O gün saat 4’e doğru Ayaz’ın canı sıkılmaya başlamıştı ve evde oturmak istemiyordu. Roman yazmaktan yeni kalktığı için yapacak bir şeyi yoktu. Abisi işteydi. Cenk sevgilisiyle birlikteydi. Göknur ve Melisa’da alışverişe çıkmışlardı. Yani Ayaz şu anda tamamen yalnızdı.
Evde yapacak bir şeyi de olmadığından hazırlandı ve arabayla turlamak adına evden çıktı.
Nereye gideceğini bilmeden öylece sürmeye başladı. Belki bir yerde durup yemek için mola verirdi.
(Ayaz)-Çokta aç hissetmiyorum gerçi.

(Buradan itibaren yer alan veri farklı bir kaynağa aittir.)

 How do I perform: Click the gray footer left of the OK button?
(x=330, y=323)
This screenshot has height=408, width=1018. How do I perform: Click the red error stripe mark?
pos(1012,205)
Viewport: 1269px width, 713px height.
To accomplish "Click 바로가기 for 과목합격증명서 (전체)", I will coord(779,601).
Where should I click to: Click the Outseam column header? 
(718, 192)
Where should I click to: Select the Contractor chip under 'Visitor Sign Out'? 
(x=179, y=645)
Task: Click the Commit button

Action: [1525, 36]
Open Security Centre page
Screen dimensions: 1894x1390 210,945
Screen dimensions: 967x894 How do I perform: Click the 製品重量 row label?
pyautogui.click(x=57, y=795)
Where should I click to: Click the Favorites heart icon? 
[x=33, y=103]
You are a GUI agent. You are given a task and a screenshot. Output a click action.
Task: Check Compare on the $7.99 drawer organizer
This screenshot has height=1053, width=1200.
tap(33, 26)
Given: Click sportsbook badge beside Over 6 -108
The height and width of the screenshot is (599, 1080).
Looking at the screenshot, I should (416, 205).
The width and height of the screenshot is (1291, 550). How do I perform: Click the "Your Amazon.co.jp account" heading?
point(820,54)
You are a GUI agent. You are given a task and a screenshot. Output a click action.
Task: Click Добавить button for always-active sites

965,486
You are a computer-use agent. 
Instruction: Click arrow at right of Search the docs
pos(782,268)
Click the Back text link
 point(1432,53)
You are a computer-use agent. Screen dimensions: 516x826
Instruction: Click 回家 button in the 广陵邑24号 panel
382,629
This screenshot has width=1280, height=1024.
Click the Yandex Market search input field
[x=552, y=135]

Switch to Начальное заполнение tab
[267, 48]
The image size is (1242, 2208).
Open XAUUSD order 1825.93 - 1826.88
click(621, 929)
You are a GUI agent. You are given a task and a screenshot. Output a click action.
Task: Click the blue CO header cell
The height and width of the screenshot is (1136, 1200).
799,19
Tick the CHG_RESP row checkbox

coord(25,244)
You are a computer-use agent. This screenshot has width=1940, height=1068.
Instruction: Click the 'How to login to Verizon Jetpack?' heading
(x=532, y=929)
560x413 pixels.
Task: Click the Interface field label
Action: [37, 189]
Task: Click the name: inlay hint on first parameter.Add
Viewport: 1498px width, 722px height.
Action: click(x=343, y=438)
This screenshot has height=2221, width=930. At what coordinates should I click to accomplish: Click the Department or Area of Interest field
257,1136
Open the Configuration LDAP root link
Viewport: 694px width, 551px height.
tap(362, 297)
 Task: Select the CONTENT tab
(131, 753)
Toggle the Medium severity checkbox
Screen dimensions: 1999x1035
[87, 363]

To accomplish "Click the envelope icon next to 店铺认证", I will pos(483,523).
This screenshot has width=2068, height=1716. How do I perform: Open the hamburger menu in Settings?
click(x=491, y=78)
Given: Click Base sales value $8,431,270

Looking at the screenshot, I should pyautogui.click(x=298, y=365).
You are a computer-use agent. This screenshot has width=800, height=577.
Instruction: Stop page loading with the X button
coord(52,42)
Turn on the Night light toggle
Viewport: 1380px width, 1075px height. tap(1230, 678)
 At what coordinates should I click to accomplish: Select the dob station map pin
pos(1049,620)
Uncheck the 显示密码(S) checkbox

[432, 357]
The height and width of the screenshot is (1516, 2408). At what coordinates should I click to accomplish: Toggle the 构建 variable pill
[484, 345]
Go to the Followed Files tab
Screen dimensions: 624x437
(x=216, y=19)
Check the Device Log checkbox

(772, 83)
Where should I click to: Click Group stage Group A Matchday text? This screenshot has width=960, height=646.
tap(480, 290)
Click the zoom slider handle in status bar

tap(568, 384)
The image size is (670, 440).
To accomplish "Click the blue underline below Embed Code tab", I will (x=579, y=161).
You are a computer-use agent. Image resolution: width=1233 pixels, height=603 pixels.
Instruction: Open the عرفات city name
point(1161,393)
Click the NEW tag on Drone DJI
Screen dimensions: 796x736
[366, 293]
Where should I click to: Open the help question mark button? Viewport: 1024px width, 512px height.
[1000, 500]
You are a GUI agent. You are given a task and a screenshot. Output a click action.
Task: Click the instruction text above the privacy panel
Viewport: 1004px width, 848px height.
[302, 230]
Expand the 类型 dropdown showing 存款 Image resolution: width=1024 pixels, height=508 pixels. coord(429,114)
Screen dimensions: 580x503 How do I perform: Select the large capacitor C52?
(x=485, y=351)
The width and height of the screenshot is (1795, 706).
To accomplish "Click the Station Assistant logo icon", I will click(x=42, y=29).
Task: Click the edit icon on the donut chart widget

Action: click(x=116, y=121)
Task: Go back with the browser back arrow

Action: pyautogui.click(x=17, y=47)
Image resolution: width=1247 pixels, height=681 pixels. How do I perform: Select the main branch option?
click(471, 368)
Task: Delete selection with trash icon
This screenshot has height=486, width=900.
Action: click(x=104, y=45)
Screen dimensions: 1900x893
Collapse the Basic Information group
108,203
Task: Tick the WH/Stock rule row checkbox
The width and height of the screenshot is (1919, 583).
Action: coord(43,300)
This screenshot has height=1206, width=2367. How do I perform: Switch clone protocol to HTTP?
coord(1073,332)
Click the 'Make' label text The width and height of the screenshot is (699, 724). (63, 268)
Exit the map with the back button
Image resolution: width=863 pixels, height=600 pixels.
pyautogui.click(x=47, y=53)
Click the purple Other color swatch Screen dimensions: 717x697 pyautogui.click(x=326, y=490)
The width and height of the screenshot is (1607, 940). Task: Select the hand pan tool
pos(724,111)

Neyse şimdilik sürelim bakalım. Gerisini acıkırsam düşünürüz.
Kendi kendine mırıldandıktan sonra gaza bastı ve evden iyice uzaklaştı. Aradan çok bir zaman geçmeden 10 dakika kadar sonra bir lisenin yanına vardı ve tam liseyi geçip gidecekken birini görerek durdu.
(Ayaz)-Elisa mıydı lan o? Harbiden o. Daha geçen andım kızı.
Arabayı durdurup dikkatli bakınca gerçekten de o olduğunu gördü. Hemen geri vitese takarak okulun kapısına döndü ve camı indirip…
(Ayaz)-Pişt ufaklık.
Elisa 1.51 boyunda tahminen 43 kilo mini minnacık bir kızdı. Tatlı yüz hatlarına sahipti ve kırılgan bir yapıya sahipti. Siyah saçları kurşun kalemle tutturulmuştu. Sanki bir rüzgarla uçacak gibi duruyordu.
Elisa kendine seslenen kişiye baktı ve Ayaz’ı görünce gözleri parlayarak…
(Elisa)-Ayaz abiii.
Diye seslenerek arabaya doğru koşmuştu. Cama yaslanıp Ayaz’a bakmıştı.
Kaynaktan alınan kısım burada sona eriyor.